Farther below is the TI C-code for performing a dot product (taken from the TI C64+ DSP Library). The streams of 16-bit data are fetched as double words that are double-word aligned in memory (for speed efficiency), which makes perfect sense. The optimizing assembler fetches these in parallel, like this:
LDDW .D1T1 *A6++,A5:A4
|| LDDW .D2T2 *B7++,B5:B4
As the loop index i is incremented, those two pointers can (if so aligned) always point to the same memory bank as each other. (That is, the memory bank pointed to will change, but both pointers will be pointing to the same bank as each other.) The problem is that those two addresses are always to the same memory bank, and therefore result in a memory bank stall every time. (Such a stall stops the entire execution pipeline for one instruction cycle.) The optimizing assembler "estimates" it as a 25% chance of memory bank conflict, whereas I see it as a 100% chance -- a certainty. The solution, it seems to me, is to offset the addresses so they never simultaneously point to the same memory bank.
For example, previously load the data into array n starting at n[4] instead of n[0]. (Note: the offset of "4" will depend on the specific c6000 processor and its memory bank design.) See my comments below in blue. Because this approach avoids memory bank stalls, I believe this will be faster than the TI example code. (Note: I cannot find this solution discussed in the manuals, yet it would seem to be a common issue. The C6000 Programmer's Guide, Section 5.12, gives a brief generic discussion of memory banks and stalls -- then refers readers to the "TMS320C6000 Peripherals Reference Guide" for details on any specific processor's memory banks, but there is no such information there.)
Question: Do I understand this correctly? Is this a speed improvement?

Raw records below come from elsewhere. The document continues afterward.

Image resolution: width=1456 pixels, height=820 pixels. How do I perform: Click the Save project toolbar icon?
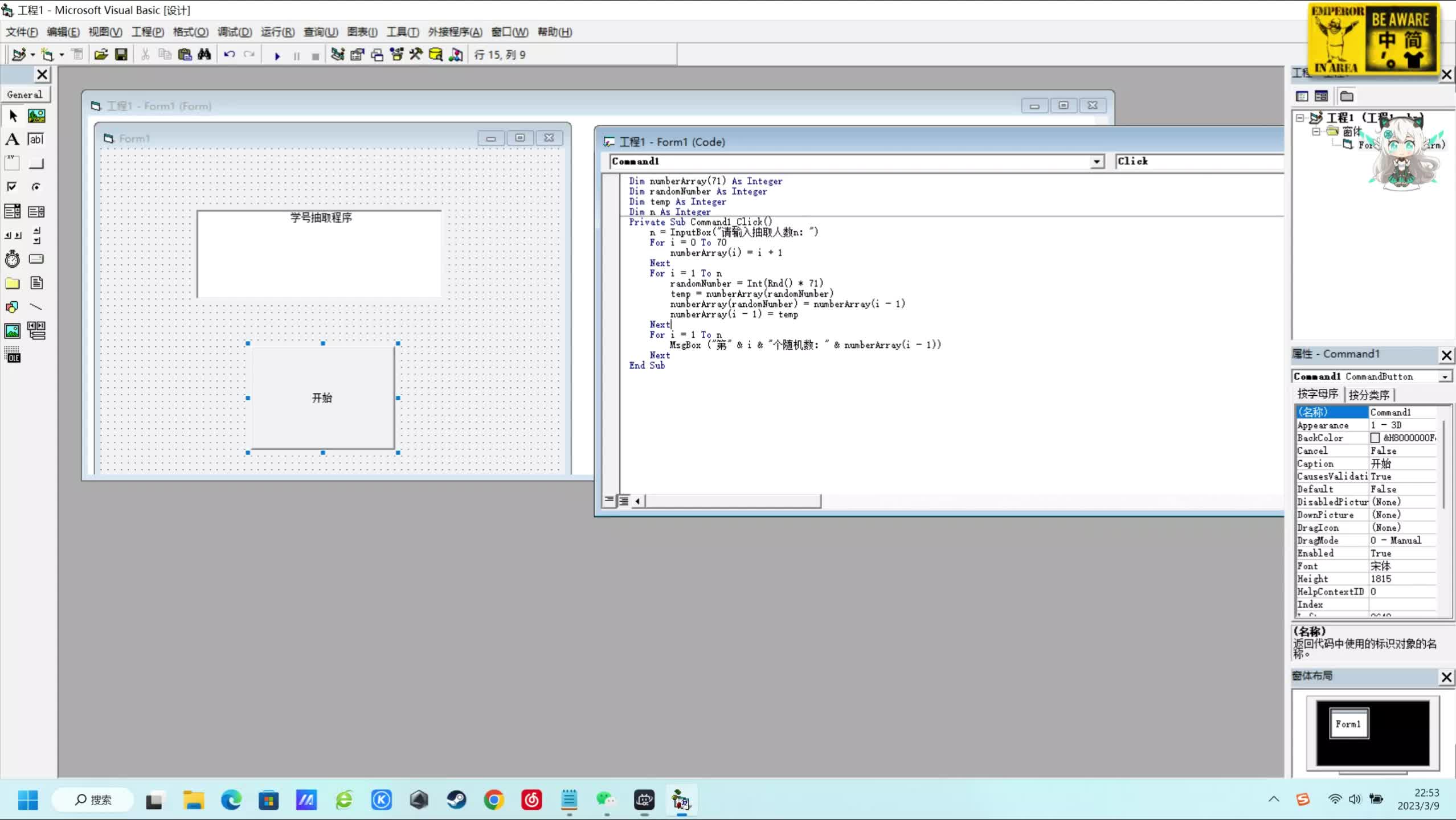tap(121, 55)
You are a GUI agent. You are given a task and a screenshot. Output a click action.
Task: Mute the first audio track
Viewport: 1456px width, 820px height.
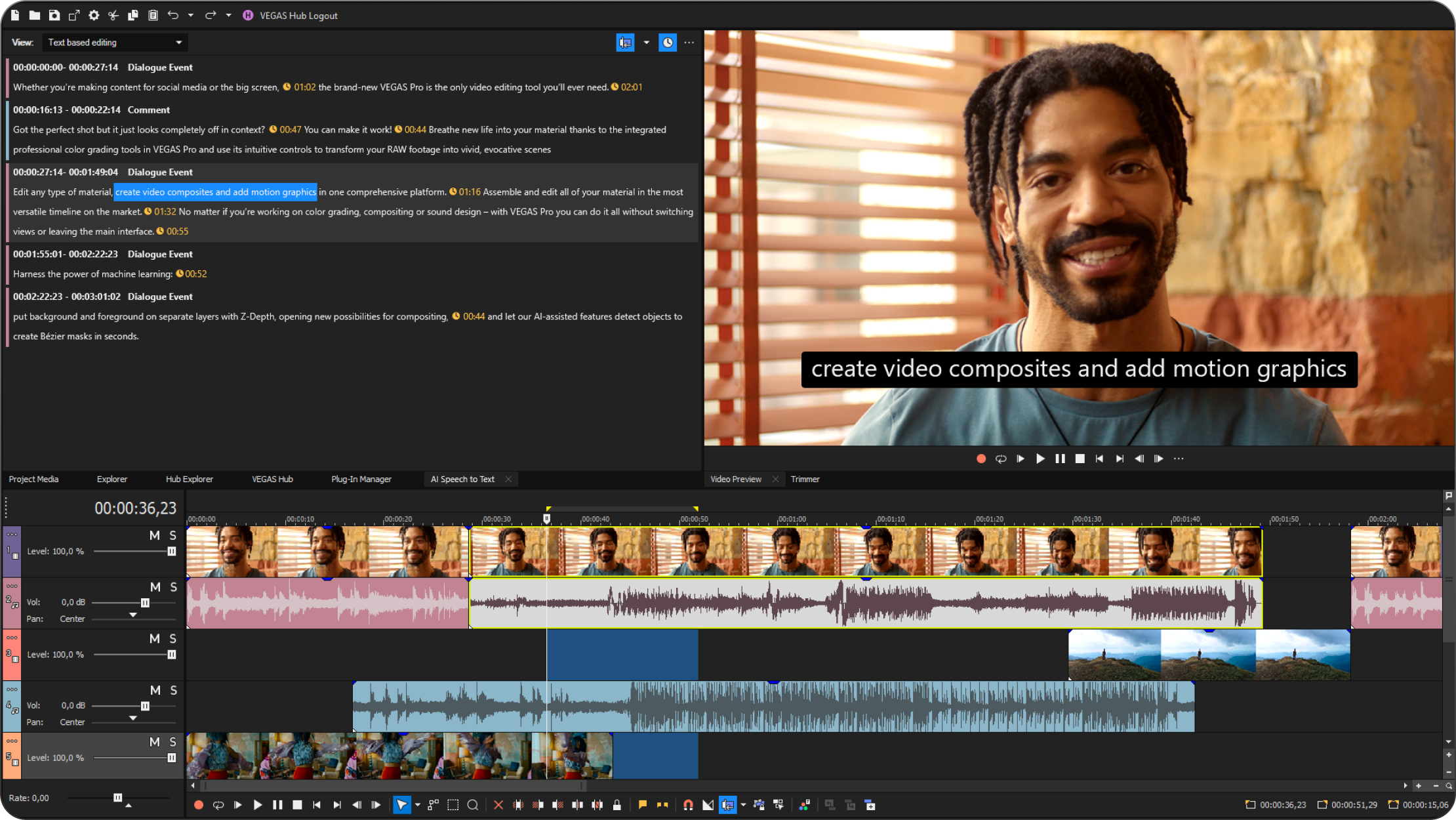click(x=153, y=585)
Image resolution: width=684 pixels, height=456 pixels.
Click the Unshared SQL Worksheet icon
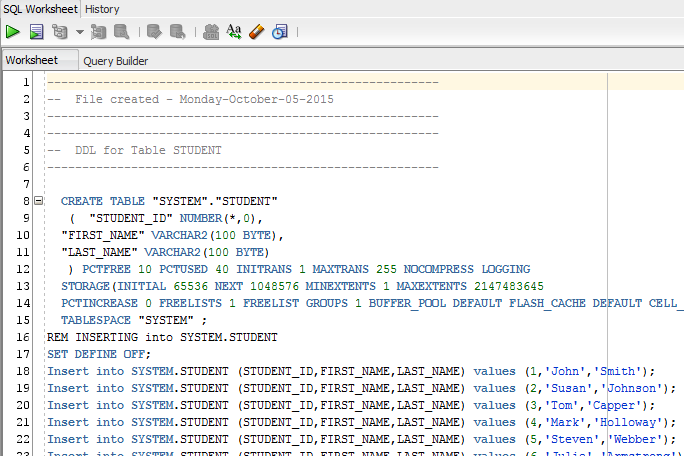pyautogui.click(x=211, y=32)
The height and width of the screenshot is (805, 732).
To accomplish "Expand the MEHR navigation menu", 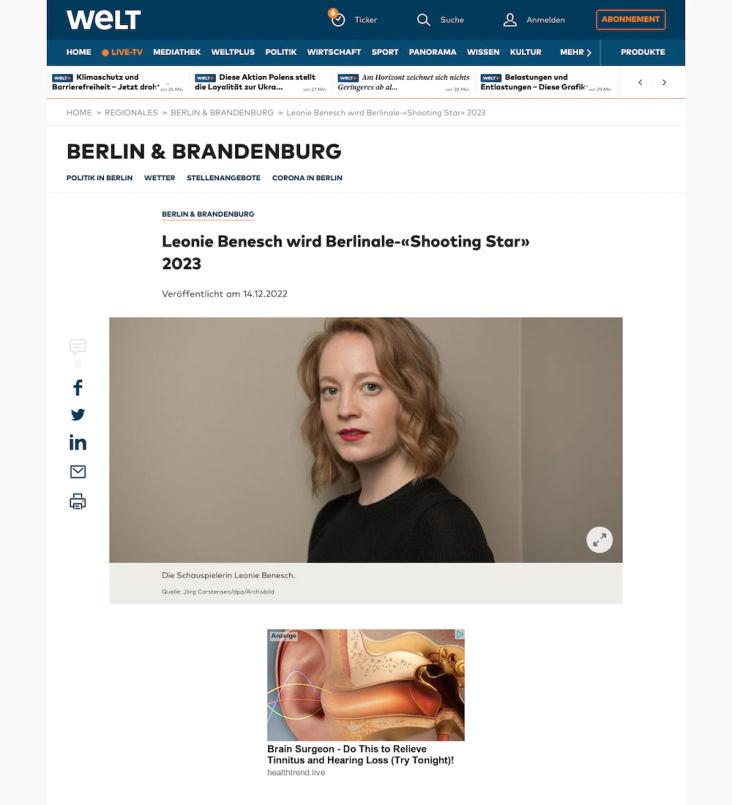I will pyautogui.click(x=575, y=52).
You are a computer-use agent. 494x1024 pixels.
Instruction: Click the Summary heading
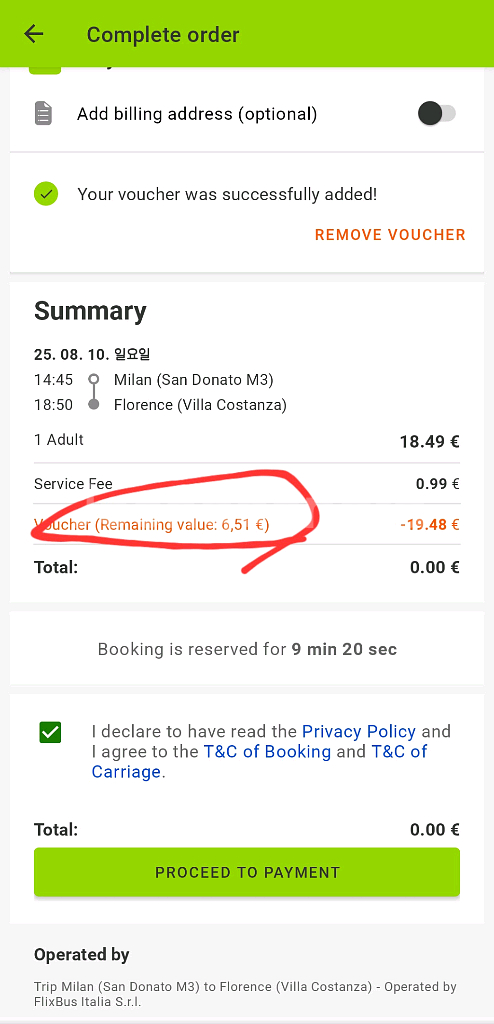pos(90,312)
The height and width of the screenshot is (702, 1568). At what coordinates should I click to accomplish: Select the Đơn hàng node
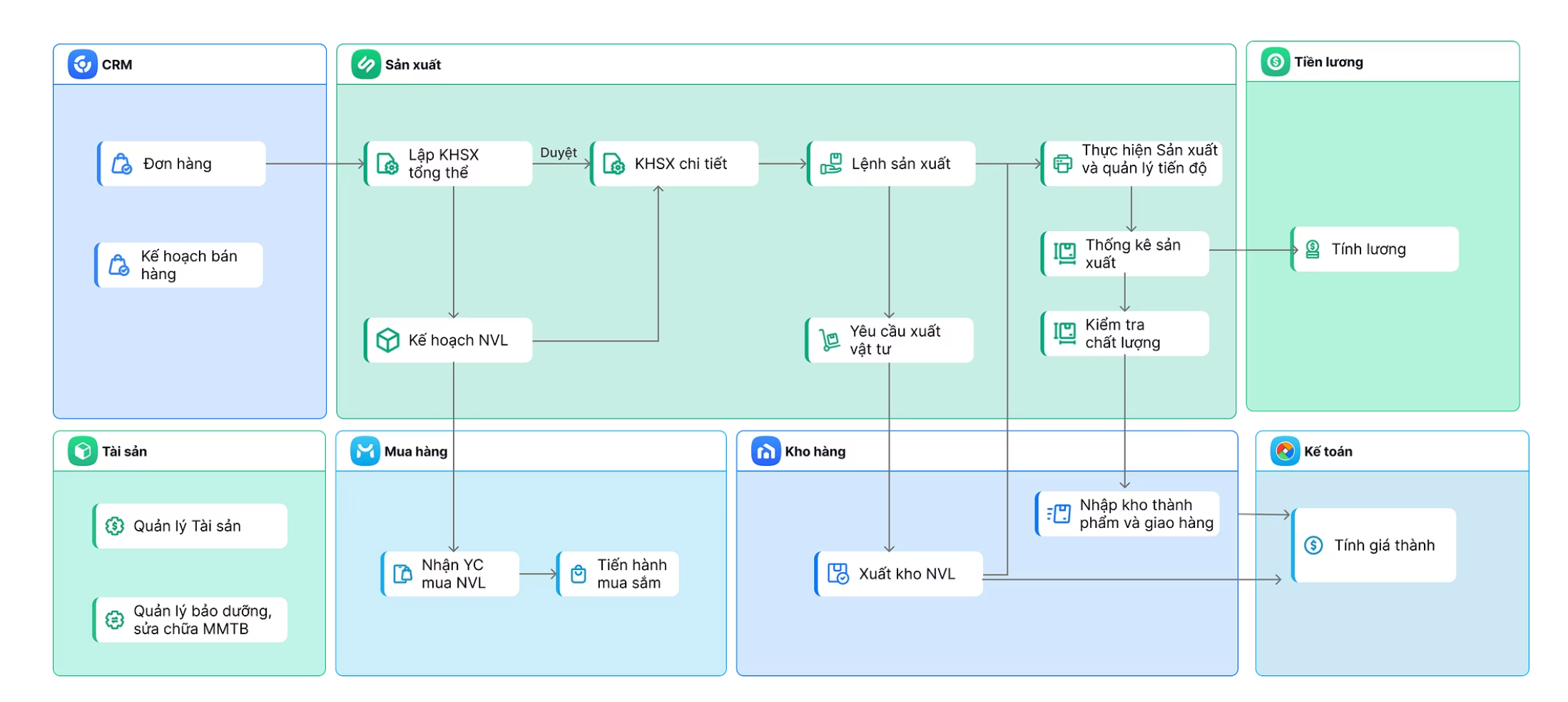point(182,164)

#pragma CODE_SECTION(DSP_dotprod, ".text:intrinsic");
int DSP_dotprod ( short * restrict m, short * restrict n, int count )
{
int i;
int sum1 = 0;
int sum2 = 0;
/* The kernel assumes that the data pointers are double word aligned */
_nassert((int)m % 8 == 0);
_nassert((int)n % 8 == 0);
// Align the two arrays on, say, a quadruple (or higher) word boundary. This will guarantee that the two pointers,
// m[0] and n[0], point to the same memory bank, also guaranteeing that the two pointers,
// m[0] and n[4], do not point to the same memory bank. Then previously store array n starting at n[4],
/* The kernel assumes that the input count is multiple of 4 */
for (i = 0; i < count; i+=4) {
sum1 += _dotp2(_lo(_amemd8_const(&m[i])), _lo(_amemd8_const(&n[i]))); // Should be n[i+4] instead of n[i];
sum2 += _dotp2(_hi(_amemd8_const(&m[i])), _hi(_amemd8_const(&n[i]))); // Should be n[i+4] instead of n[i];
}
return (sum1+sum2);
}